Pero incluso en la última emanación vive todavía el recuerdo del origen, que hace que el que ha venido a ser otro tenga conciencia de su enajenamiento y vuelve a atraerlo hacia el Uno. Este retorno (epistrophé) hacia el Uno no es la vuelta atrás de la emanación, que, por decirlo así, ocurre posteriormente en el tiempo, como el regreso después de una peregrinación. Es sólo el reverso de la emanación, la conciencia de lo originario en el otro, la posición en la negación, conciencia de la identidad en la no identidad. Esto, si hablamos ontológicamente.
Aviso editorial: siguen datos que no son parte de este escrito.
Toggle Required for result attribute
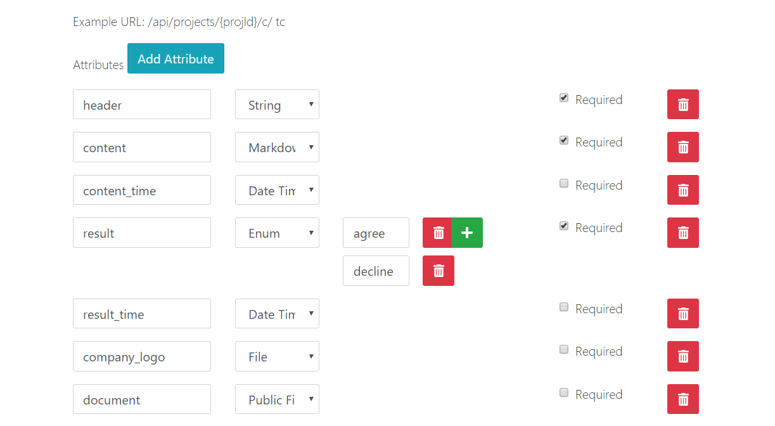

Traducido éticamente, se trata del conocimiento de la patria anímica y espiritual del hombre, de su verdadero ser y de su mejor yo; es el conocimiento de lo perfecto, que desde arriba nos atrae a sí, en el Eras y en la voluntad del Bien, como lo había descrito ya el Convivio de Platón y muchos neoplatónicos no cesan de repetirlo al hablar de la ascensión hacia lo inteligible, desde Porfirio hasta san Agustín y ulteriormente hasta Descartes. Todos ellos saben de la centella divina en el hombre (scintilla animae), que es el recuerdo del Uno y que nos impele a la interiorización, es decir, a «apartarnos» de lo múltiple y «unificarnos» con el arquetipo, el Uno primordial. El camino hacia esta meta presupone por tanto en primer lugar la purificación (via purgativa), y con ello hace que la centella divina brille mejor en la iluminación (via illuminativa) y conduce finalmente al retorno al Uno en la unión (via unitiva). Su forma más elevada sería el éxtasis. Según se dice, Plotino debió experimentarlo en diversas maneras.

El neoplatonismo ha tenido muchas escuelas. Se acostumbra distinguirlas así: la escuela del mismo Plotino, con Porfirio y otros; la escuela siria de Jámblico († 330); la escuela de Pérgamo, a la que pertenecía el emperador Juliano el Apóstata; la escuela de Atenas, en la que enseñaba Proclo (411-485); la escuela alejandrina, con los grandes comentadores de Platón y Aristóteles; el neoplatonismo del occidente latino, con Macrobio, Calcidio, Boecio y otros.

El neoplatonismo ejerció poderoso influjo en la edad media a través de san Agustín, de Boecio, el Pseudo-Dionisio y Juan Escoto Eriúgena. Este influjo tuvo lugar principalmente por medio de la Elementatio Theologica de Proclo y el Liber de Causis inspirado en ella.